Each line below that contains "will" counts once; report the total and nothing more.
___
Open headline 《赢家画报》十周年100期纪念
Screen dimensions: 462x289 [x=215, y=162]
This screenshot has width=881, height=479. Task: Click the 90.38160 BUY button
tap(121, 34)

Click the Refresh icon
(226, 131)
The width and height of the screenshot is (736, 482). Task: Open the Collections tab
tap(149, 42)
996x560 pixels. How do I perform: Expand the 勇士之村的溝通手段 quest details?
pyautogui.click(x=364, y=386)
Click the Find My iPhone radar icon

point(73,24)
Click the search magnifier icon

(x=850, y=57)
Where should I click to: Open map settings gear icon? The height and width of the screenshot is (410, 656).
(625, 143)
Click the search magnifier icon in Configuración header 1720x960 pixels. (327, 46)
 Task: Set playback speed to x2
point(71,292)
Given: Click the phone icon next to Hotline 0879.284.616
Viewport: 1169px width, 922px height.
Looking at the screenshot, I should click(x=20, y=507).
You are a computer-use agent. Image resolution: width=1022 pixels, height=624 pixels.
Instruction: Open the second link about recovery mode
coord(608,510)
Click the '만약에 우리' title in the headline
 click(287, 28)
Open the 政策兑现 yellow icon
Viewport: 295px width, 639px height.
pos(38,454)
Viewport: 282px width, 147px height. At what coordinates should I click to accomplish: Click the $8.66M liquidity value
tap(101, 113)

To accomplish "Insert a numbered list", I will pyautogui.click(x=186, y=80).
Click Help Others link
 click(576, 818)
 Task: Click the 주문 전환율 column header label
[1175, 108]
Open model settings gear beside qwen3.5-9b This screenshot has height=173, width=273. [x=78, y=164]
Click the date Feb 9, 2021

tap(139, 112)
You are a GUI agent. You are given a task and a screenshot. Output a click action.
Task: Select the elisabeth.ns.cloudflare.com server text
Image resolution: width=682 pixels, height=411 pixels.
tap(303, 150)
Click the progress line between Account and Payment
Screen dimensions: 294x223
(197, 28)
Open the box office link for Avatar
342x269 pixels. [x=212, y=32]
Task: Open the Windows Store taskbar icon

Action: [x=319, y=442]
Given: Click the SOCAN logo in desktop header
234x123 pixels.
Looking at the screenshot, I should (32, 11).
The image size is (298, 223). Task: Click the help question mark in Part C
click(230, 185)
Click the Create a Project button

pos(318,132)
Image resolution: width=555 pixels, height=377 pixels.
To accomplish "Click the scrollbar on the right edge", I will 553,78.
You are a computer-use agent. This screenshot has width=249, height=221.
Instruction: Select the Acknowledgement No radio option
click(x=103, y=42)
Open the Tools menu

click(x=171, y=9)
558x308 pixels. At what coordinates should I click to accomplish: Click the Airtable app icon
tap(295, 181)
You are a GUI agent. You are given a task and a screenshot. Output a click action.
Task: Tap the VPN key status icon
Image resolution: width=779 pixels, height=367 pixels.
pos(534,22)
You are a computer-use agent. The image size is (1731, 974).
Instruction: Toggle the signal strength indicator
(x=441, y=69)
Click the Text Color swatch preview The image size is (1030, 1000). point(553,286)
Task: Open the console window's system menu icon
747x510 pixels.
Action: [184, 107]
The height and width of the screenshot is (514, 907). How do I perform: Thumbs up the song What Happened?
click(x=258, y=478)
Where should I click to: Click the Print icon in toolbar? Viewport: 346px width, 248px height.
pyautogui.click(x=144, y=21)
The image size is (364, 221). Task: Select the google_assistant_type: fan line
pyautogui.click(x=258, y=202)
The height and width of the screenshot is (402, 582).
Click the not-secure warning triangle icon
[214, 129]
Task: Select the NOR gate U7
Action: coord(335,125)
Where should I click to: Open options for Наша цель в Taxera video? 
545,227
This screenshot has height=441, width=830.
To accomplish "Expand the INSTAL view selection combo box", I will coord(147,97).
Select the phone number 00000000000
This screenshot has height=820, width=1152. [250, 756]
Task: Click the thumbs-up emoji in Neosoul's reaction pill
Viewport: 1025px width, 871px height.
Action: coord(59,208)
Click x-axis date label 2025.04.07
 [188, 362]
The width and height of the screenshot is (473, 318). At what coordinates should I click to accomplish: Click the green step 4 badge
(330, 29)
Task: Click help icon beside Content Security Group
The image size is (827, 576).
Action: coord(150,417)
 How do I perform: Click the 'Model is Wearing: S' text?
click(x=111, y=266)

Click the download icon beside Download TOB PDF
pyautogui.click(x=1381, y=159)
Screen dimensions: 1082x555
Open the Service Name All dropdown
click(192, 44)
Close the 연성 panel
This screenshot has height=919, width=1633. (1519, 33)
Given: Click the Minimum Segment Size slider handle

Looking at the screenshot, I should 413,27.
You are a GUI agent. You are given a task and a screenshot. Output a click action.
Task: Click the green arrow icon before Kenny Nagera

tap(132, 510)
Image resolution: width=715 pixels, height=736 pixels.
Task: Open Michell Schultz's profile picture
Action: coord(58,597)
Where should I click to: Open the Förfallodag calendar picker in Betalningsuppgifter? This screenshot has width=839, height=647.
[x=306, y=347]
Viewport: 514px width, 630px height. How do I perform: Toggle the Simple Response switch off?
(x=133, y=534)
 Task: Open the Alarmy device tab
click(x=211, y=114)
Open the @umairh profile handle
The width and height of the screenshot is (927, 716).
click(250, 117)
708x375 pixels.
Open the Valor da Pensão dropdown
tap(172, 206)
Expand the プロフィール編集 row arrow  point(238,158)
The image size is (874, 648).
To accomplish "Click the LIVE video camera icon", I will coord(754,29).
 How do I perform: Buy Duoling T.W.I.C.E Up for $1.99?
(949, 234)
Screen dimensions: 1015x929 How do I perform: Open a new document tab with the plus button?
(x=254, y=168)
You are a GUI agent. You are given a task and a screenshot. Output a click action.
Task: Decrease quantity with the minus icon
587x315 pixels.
___
(ANSWER BOX) 4